7°) Dans l'entreprise, le chef de projet affirme qu'il délivre à temps. C'est bien ! Il est probablement corvéables à merci. Les besoins arrivent en ordre dispersé, sans véritable alignement avec la stratégie, et la charge ne compte pas la qualité. Cela génère du stress et de la souffrance humaine, pas toujours perceptibles immédiatement pour un manager, lui même en souffrance. Au paroxysme de la flexibilité, nous serions dans une situation où les projets sont aussi nombreux que les besoins, et les mises en production aussi nombreuses que les projets (???).

8°) Le chef de projet doit mettre en place un système de pilotage AGILE. Une méthode agile est une approche itérative et incrémentale, qui est menée dans un esprit collaboratif avec juste ce qu’il faut de formalisme. Elle génère un produit de haute qualité tout en prenant en compte l’évolution des besoins des clients.

Coupler l'approche agile avec du formalisme et de la rigueur :

    •  En amont sur les aspects métiers et fonctionnels ;
    • -En aval sur les aspects applicatifs et techniques.

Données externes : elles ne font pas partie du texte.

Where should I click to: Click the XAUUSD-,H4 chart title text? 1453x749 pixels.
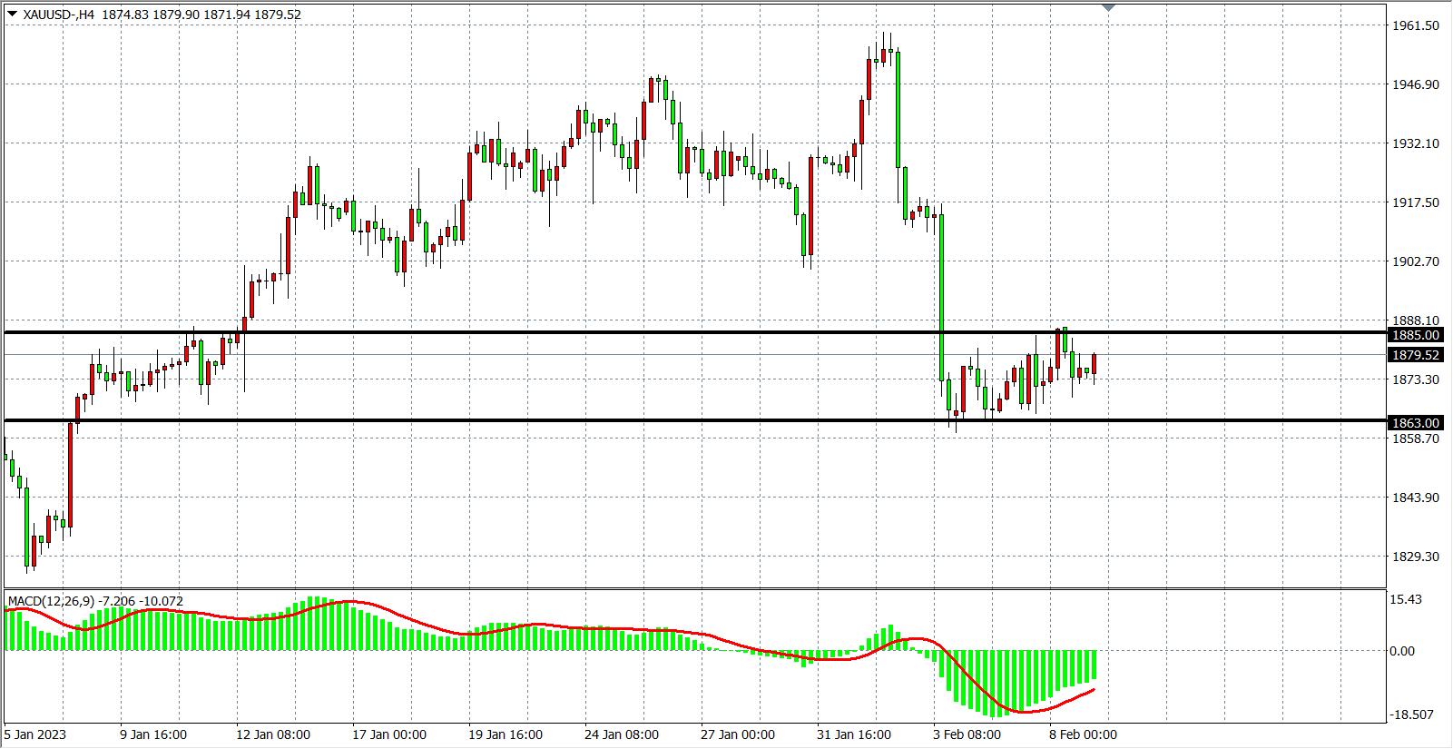tap(59, 15)
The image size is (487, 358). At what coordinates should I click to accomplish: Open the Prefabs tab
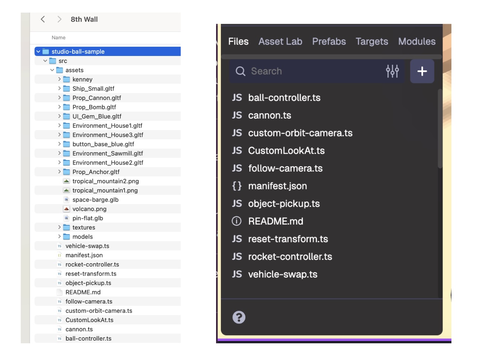tap(329, 42)
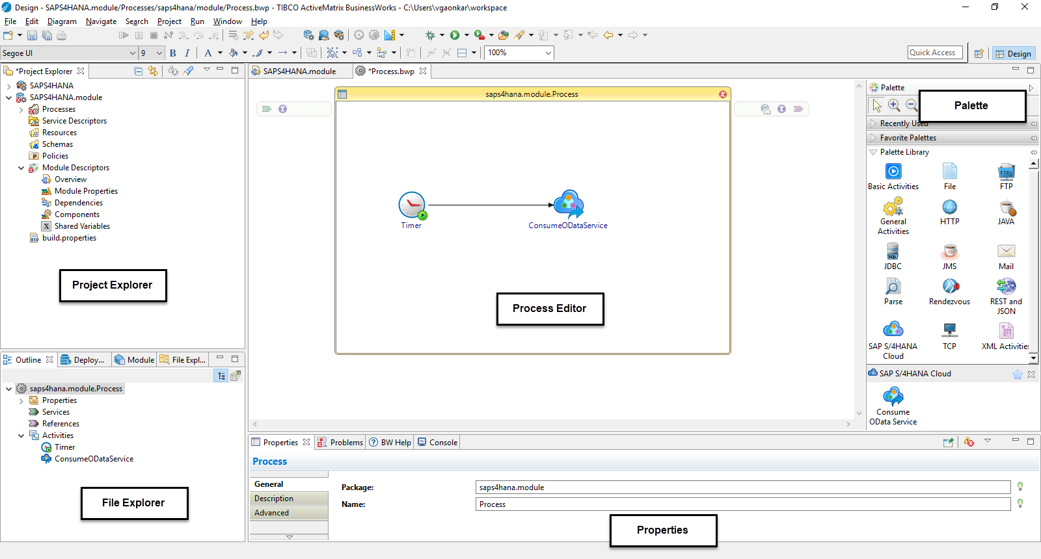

Cela passe par une refonte globale des habitudes de travail, la formation des équipes autour d'un langage d'entreprise fédérant et formel, comme UML, la mise en œuvre des projets à l'aide d'une méthode agile.

9°) Le chef de projet doit délivrer, mais au juste prix "durable" pour ne pas risquer de mettre le SI en péril, et dans le temps. Les demandeurs du "projet du siècle" ne comprennent pas toujours cela, mais ils n'accepteraient pas non plus que dans le temps, il délivre de moins en moins vite, ou de plus en plus cher. Ainsi il sera, malgré lui, réduit en esclavage du SI qu'il auras négligemment engendré. En fait, les clients s'adressent à un pro, pas à un épicier. Le devis doit prendre en compte tous les coûts permettant d'assurer la pérennité du SI. Le planning du chef de projet devrait classer les activités par discipline pour l'assurer de les couvrir quand c'est nécessaire, et d'avoir des plans d'itérations standards.

Plus facile à dire qu'à faire ! Le chef de projet n'est qu'un maillon, certes important mais un maillon quand même. La solution est un électro-choc managerial, une prise de conscience, une lumière, un espoir "que le changement c'est maintenant". Il devra alors être objectivé sur la qualité du SI, et non plus sur la quantité de livraison dans un temps irréaliste.

10°) Le projet doit être poussé par les exigences : elles seront formalisées par des cas d'utilisation (en UML) et l'ensemble de ces cas formera le squelette de la solution d'architecture.... Bravo et bienvenue dans le monde du processus unifié (UP). Cette méthode objet de gestion de projet est une méthode agile, déclinable à volonté pour les propres besoins du chef de projet.

« Mais au fait, as tu déjà entendu parler de UML ? », lui demandais-je.